Pernod Ricard: Quando destinamos nossa comunicação ou ações a comunidade LGBTQIA+, é preciso haver uma preocupação com a apropriação de signos e vivências, que são proprietárias e muitas vezes símbolos de resistência. Então, o papel das marcas é ser uma plataforma para visibilidade e apoio destas lutas e não uma porta voz. Por isso, desde os anos 80, Absolut amplifica e apoia atividades relacionadas ao orgulho da diversidade, se posicionando em favor e com a respeito à luta LGBTQIA+.

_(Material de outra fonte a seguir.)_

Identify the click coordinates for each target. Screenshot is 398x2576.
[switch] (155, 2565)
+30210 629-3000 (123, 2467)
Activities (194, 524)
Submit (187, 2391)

Diageo: O mercado é muito cauteloso em se posicionar, ofuscando pautas importantíssimas que deveriam ser lideradas pelas empresas. Na Diageo usamos o termo ‘Keep Walking The Talk’, fazendo referência ao mote da nossa marca Johnny Walker, keep walking – uma mensagem progressista com olhar para o futuro. Quando nos posicionamos como marca, mostramos que nossa fala (talk) é convertida em ações afirmativas (walk).
Casa 1: E como são as políticas internas de diversidade dentro das organizações?
Pernod Ricard: A Pernod Ricard mundialmente presa por políticas internas em prol da diversidade através de comitês de discussões, incentivando o debate e aplicação de pautas tão urgentes como equidade de salários para mulheres e diversidade em cargos de liderança
Diageo: A empresa possui duas políticas destaques em relação a diversidade. A política de ‘Dignidade no Trabalho’, que garante que todos podem ser quem são, independentemente de seu background, gênero, orientação sexual, idade, etnia, religião e característica física. Também proíbe bullying, assédio de qualquer tipo e ambiente de ameaças e intimidação. Esta política celebra a diversidade e promove um ambiente de inclusão dentro da empresa. E a segunda é a ‘Política de Licença Familiar’. A Diageo foi a primeira empresa a lançar a política de licença familiar globalmente, atingindo 30 mil funcionários. Ela dá direito a todos os colaboradores a tirarem seis meses de licença parental, incluindo casais homoafetivos com processos de adoção. Esta política vem para reforçar o papel do casal, criando um ambiente equânime na composição familiar e, consequentemente, nas possibilidades de carreira dentro da empresa.